(Records shown):
§

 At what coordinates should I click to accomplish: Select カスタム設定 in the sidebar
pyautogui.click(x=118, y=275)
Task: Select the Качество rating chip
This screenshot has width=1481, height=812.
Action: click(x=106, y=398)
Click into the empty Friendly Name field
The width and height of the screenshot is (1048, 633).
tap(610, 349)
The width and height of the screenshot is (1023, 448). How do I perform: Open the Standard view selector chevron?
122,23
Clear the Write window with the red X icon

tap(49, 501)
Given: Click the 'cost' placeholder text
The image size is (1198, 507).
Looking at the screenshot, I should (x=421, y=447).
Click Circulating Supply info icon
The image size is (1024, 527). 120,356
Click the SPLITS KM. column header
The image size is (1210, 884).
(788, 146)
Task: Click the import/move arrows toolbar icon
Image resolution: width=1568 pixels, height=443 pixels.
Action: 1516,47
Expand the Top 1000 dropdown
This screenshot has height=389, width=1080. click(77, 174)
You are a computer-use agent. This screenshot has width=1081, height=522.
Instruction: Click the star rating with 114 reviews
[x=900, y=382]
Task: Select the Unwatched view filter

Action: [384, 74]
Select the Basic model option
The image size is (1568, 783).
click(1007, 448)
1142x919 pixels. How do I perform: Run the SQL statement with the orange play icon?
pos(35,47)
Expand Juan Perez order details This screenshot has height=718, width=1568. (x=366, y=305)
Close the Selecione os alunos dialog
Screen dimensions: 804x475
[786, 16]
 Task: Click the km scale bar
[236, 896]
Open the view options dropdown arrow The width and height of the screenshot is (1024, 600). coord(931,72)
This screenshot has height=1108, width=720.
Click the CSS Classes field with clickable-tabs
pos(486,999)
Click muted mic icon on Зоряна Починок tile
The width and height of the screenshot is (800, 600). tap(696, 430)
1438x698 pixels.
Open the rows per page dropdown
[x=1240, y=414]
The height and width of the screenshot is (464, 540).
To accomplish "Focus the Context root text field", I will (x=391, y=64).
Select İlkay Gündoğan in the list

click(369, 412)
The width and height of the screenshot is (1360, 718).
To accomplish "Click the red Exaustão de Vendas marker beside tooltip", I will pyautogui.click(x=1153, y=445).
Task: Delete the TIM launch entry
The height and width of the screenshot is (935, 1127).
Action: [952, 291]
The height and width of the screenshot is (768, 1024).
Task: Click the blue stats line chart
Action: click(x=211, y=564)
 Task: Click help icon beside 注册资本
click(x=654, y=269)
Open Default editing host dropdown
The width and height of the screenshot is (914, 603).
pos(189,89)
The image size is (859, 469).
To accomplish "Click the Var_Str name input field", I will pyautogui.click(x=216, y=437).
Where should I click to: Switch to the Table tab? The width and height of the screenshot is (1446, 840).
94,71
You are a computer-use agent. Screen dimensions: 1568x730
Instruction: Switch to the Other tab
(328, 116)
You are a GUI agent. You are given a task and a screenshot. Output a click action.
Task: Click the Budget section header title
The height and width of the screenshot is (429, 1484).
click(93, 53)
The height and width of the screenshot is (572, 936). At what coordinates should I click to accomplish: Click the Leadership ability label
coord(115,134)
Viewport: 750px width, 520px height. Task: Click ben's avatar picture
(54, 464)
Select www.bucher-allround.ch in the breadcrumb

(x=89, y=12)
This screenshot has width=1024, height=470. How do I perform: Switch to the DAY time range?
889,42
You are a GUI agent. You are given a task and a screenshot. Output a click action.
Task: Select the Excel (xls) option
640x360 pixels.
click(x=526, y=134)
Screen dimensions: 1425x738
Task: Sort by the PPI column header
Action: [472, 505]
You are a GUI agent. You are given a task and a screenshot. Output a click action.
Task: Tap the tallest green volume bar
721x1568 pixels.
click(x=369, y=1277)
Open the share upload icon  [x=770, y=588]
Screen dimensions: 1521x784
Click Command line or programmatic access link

§

(Work request): Word for word, copy out the records.

(Response area):
 At what coordinates should I click to accomplish: Select カスタム設定 in the sidebar
pyautogui.click(x=118, y=275)
Task: Select the Качество rating chip
This screenshot has width=1481, height=812.
Action: click(x=106, y=398)
Click into the empty Friendly Name field
The width and height of the screenshot is (1048, 633).
tap(610, 349)
The width and height of the screenshot is (1023, 448). How do I perform: Open the Standard view selector chevron?
122,23
Clear the Write window with the red X icon

tap(49, 501)
Given: Click the 'cost' placeholder text
The image size is (1198, 507).
Looking at the screenshot, I should (x=421, y=447).
Click Circulating Supply info icon
The image size is (1024, 527). 120,356
Click the SPLITS KM. column header
The image size is (1210, 884).
(788, 146)
Task: Click the import/move arrows toolbar icon
Image resolution: width=1568 pixels, height=443 pixels.
Action: 1516,47
Expand the Top 1000 dropdown
This screenshot has height=389, width=1080. click(77, 174)
You are a computer-use agent. This screenshot has width=1081, height=522.
Instruction: Click the star rating with 114 reviews
[x=900, y=382]
Task: Select the Unwatched view filter

Action: [384, 74]
Select the Basic model option
The image size is (1568, 783).
click(1007, 448)
1142x919 pixels. How do I perform: Run the SQL statement with the orange play icon?
pos(35,47)
Expand Juan Perez order details This screenshot has height=718, width=1568. (x=366, y=305)
Close the Selecione os alunos dialog
Screen dimensions: 804x475
[786, 16]
 Task: Click the km scale bar
[236, 896]
Open the view options dropdown arrow The width and height of the screenshot is (1024, 600). coord(931,72)
This screenshot has height=1108, width=720.
Click the CSS Classes field with clickable-tabs
pos(486,999)
Click muted mic icon on Зоряна Починок tile
The width and height of the screenshot is (800, 600). tap(696, 430)
1438x698 pixels.
Open the rows per page dropdown
[x=1240, y=414]
The height and width of the screenshot is (464, 540).
To accomplish "Focus the Context root text field", I will (x=391, y=64).
Select İlkay Gündoğan in the list

click(369, 412)
The width and height of the screenshot is (1360, 718).
To accomplish "Click the red Exaustão de Vendas marker beside tooltip", I will pyautogui.click(x=1153, y=445).
Task: Delete the TIM launch entry
The height and width of the screenshot is (935, 1127).
Action: [952, 291]
The height and width of the screenshot is (768, 1024).
Task: Click the blue stats line chart
Action: click(x=211, y=564)
 Task: Click help icon beside 注册资本
click(x=654, y=269)
Open Default editing host dropdown
The width and height of the screenshot is (914, 603).
pos(189,89)
The image size is (859, 469).
To accomplish "Click the Var_Str name input field", I will pyautogui.click(x=216, y=437).
Where should I click to: Switch to the Table tab? The width and height of the screenshot is (1446, 840).
94,71
You are a computer-use agent. Screen dimensions: 1568x730
Instruction: Switch to the Other tab
(328, 116)
You are a GUI agent. You are given a task and a screenshot. Output a click action.
Task: Click the Budget section header title
The height and width of the screenshot is (429, 1484).
click(93, 53)
The height and width of the screenshot is (572, 936). At what coordinates should I click to accomplish: Click the Leadership ability label
coord(115,134)
Viewport: 750px width, 520px height. Task: Click ben's avatar picture
(54, 464)
Select www.bucher-allround.ch in the breadcrumb

(x=89, y=12)
This screenshot has width=1024, height=470. How do I perform: Switch to the DAY time range?
889,42
You are a GUI agent. You are given a task and a screenshot. Output a click action.
Task: Select the Excel (xls) option
640x360 pixels.
click(x=526, y=134)
Screen dimensions: 1425x738
Task: Sort by the PPI column header
Action: [472, 505]
You are a GUI agent. You are given a task and a screenshot. Output a click action.
Task: Tap the tallest green volume bar
721x1568 pixels.
click(x=369, y=1277)
Open the share upload icon  [x=770, y=588]
Screen dimensions: 1521x784
Click Command line or programmatic access link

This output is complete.